▸ Problem details
Swap "moral authority" for "credibility" and rewrite the human rights passage starting at "One consequence, she" and ending at "make that argument.".

>> Start Text section

One consequence, she said, is that the United States' moral authority has been impaired on the world stage. As Russia and especially China emerge as major economic powers, they need to be encouraged to make the human rights of their citizens a priority – but now, she said, the United States is in no position to make that argument.
Khan concluded her remarks by urging "another way of looking at things, an approach based on sustainability rather than insecurity. A sustainable strategy promotes both human rights and democracy. Sustainable approaches to human rights require a global approach and multilateralism. It means rejecting the Cold War style of supporting your favorite dictator. We all get afraid from time to time. It is leadership that makes the difference whether we are ruled by fear or whether we manage that fear."

>> End Text section
>> Start Extracted records

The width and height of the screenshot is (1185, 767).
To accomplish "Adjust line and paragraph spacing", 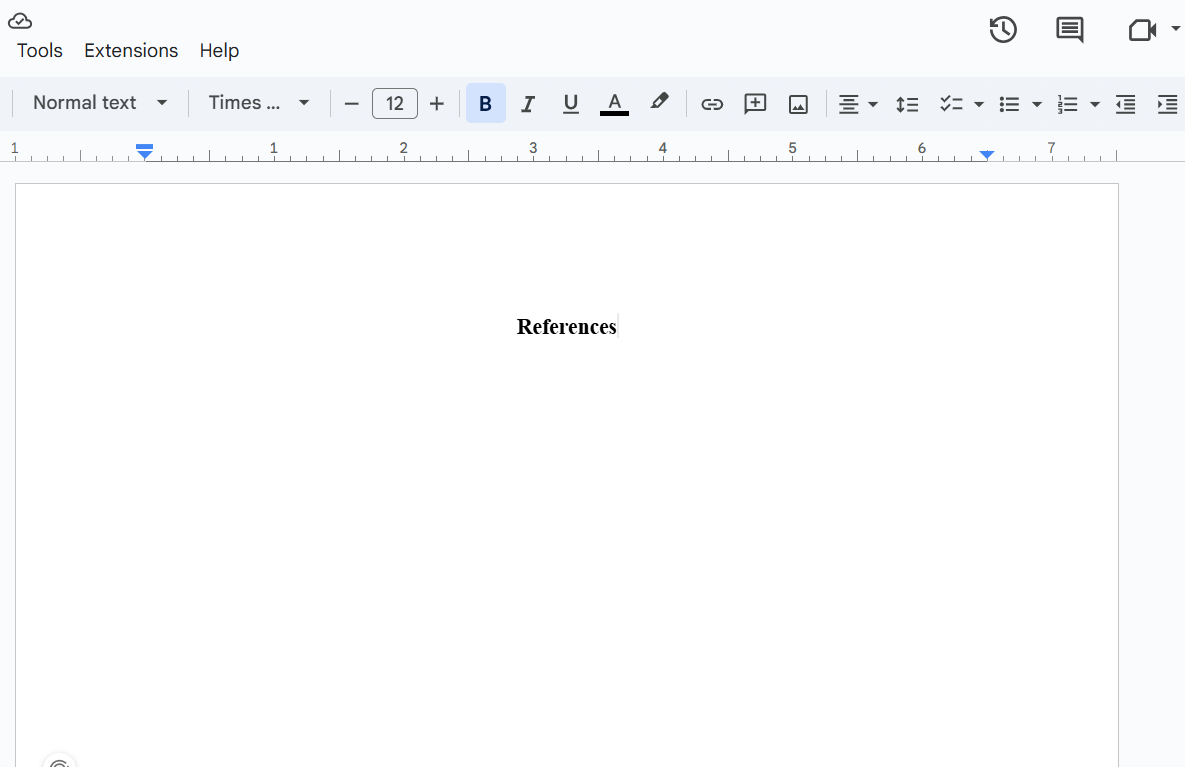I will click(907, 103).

>> End Extracted records
>> Start Extracted records

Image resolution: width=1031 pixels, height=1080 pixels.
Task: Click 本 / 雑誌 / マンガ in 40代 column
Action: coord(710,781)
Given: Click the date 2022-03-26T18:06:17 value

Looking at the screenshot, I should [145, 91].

>> End Extracted records
>> Start Extracted records

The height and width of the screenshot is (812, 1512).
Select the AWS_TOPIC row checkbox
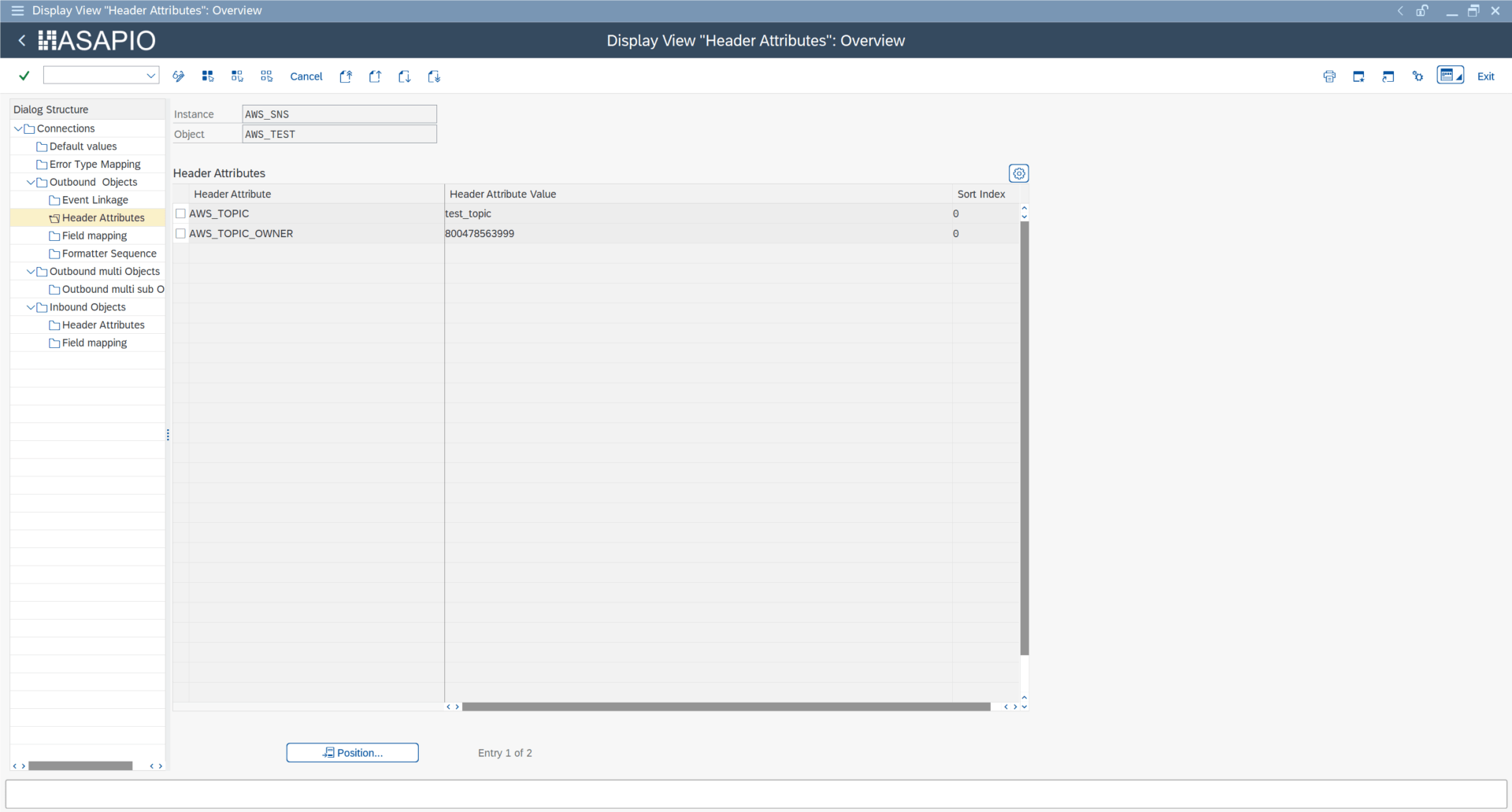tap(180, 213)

>> End Extracted records

▸ Written response
One consequence, she said, is that the United States' credibility has been impaired on the world stage. As Russia and especially China emerge as major economic powers, they need to be encouraged to make the human rights of their citizens a priority – but now, she said, the United States is in no position to make that argument.